PROBLEM REQUIREMENTS. Return the data below line for line, without the pictures.

MATERIAL SUPPLIED.
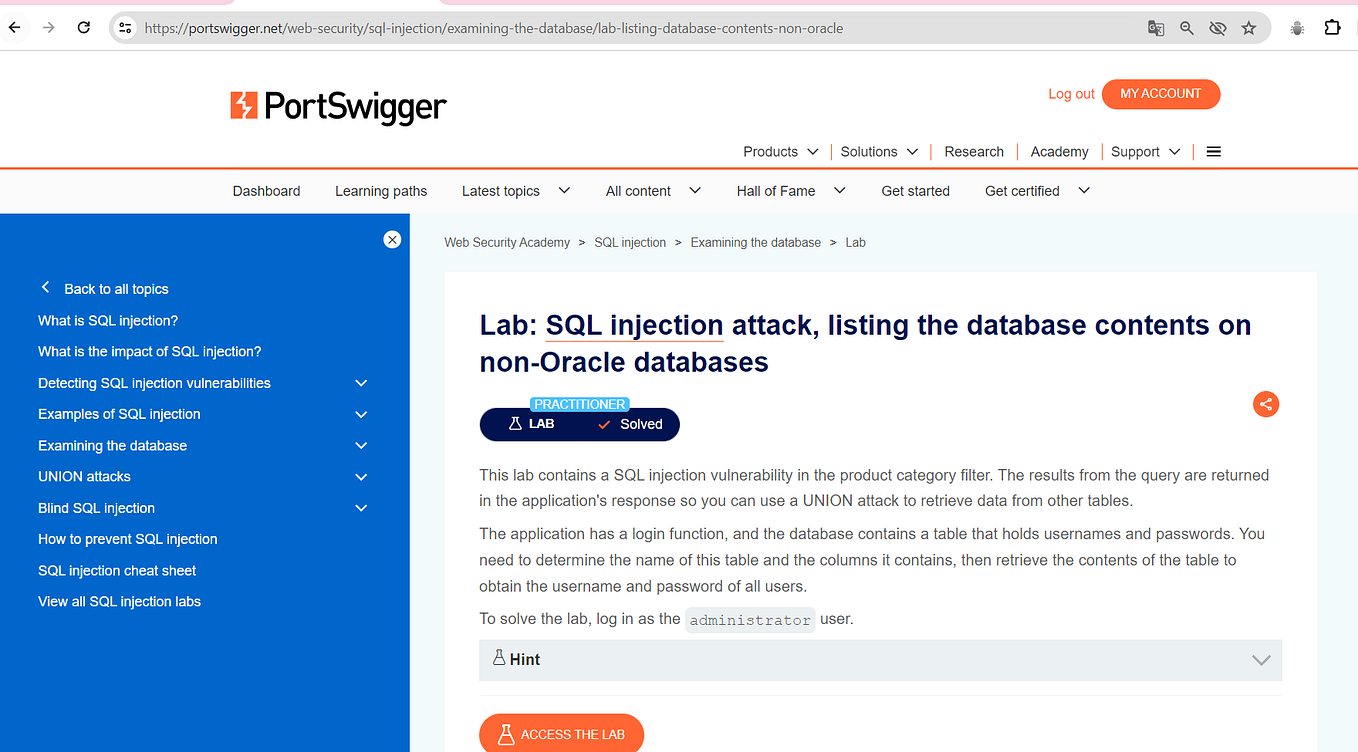This screenshot has height=752, width=1358.
Task: Expand the Blind SQL injection chevron
Action: coord(361,507)
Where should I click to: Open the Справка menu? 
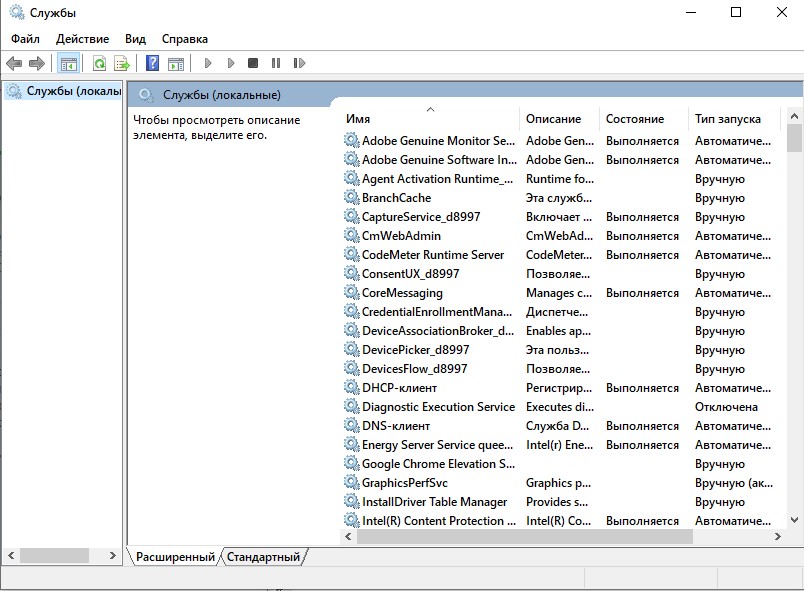coord(184,38)
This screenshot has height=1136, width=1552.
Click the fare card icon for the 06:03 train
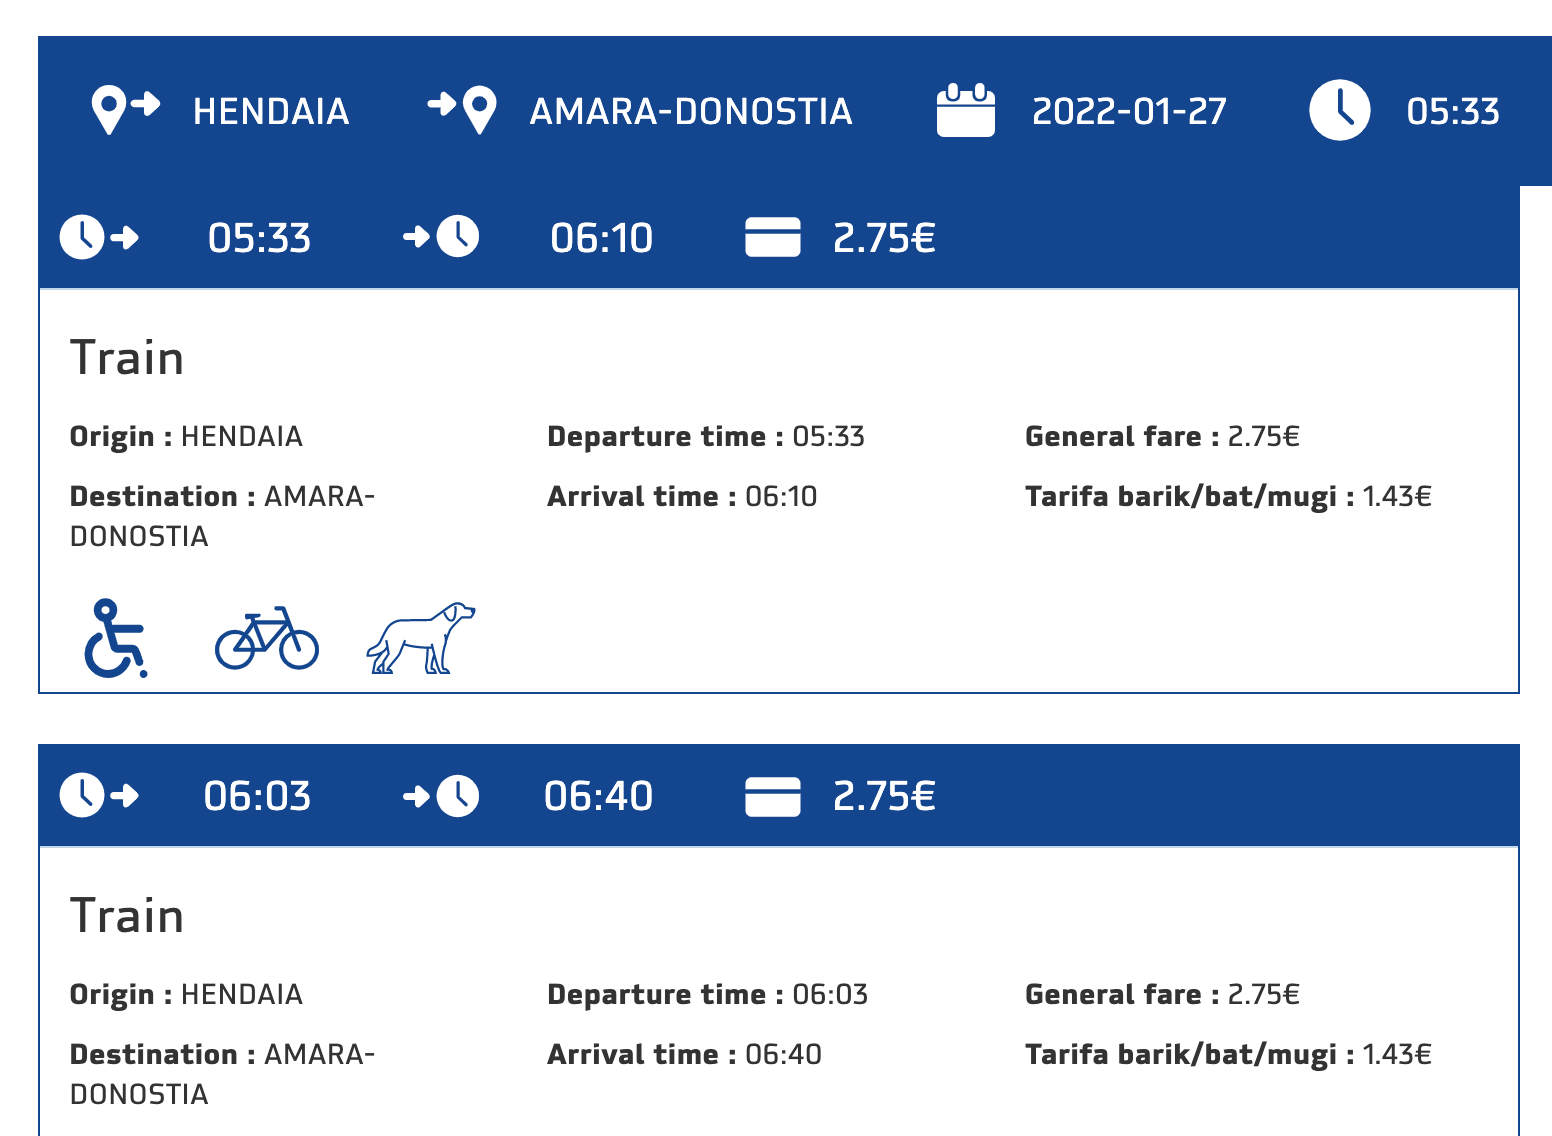(x=772, y=796)
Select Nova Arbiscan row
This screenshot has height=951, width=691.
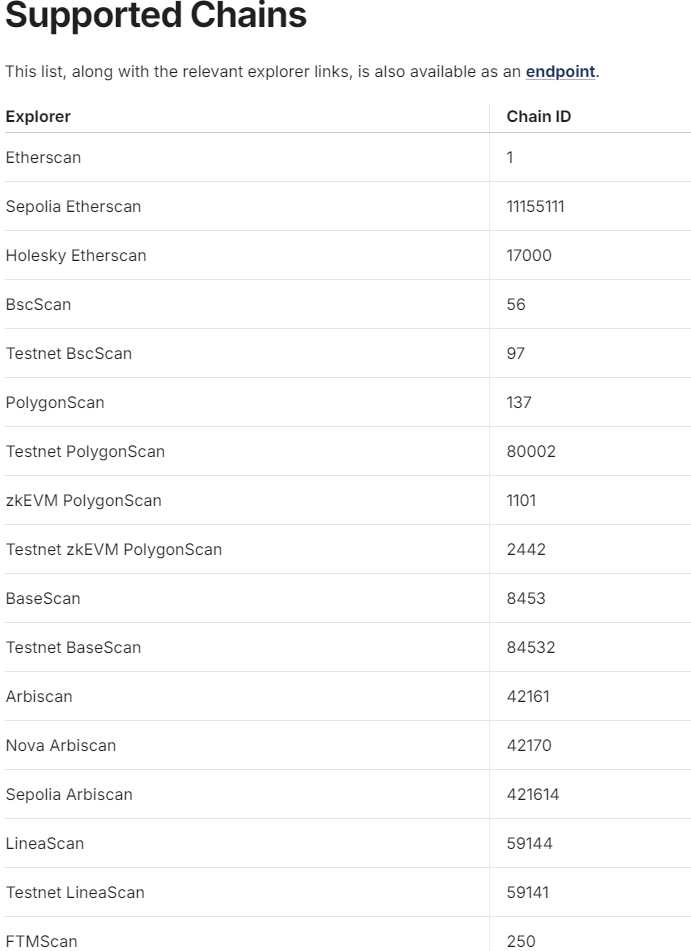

RESULT FOR THIS EXERCISE.
This screenshot has height=752, width=1358.
Task: Expand the Blind SQL injection chevron
Action: coord(361,507)
Where should I click to: Open the Справка menu? 
coord(184,38)
This screenshot has height=1136, width=1552.
Click the fare card icon for the 06:03 train
(x=772, y=796)
Select Nova Arbiscan row
This screenshot has height=951, width=691.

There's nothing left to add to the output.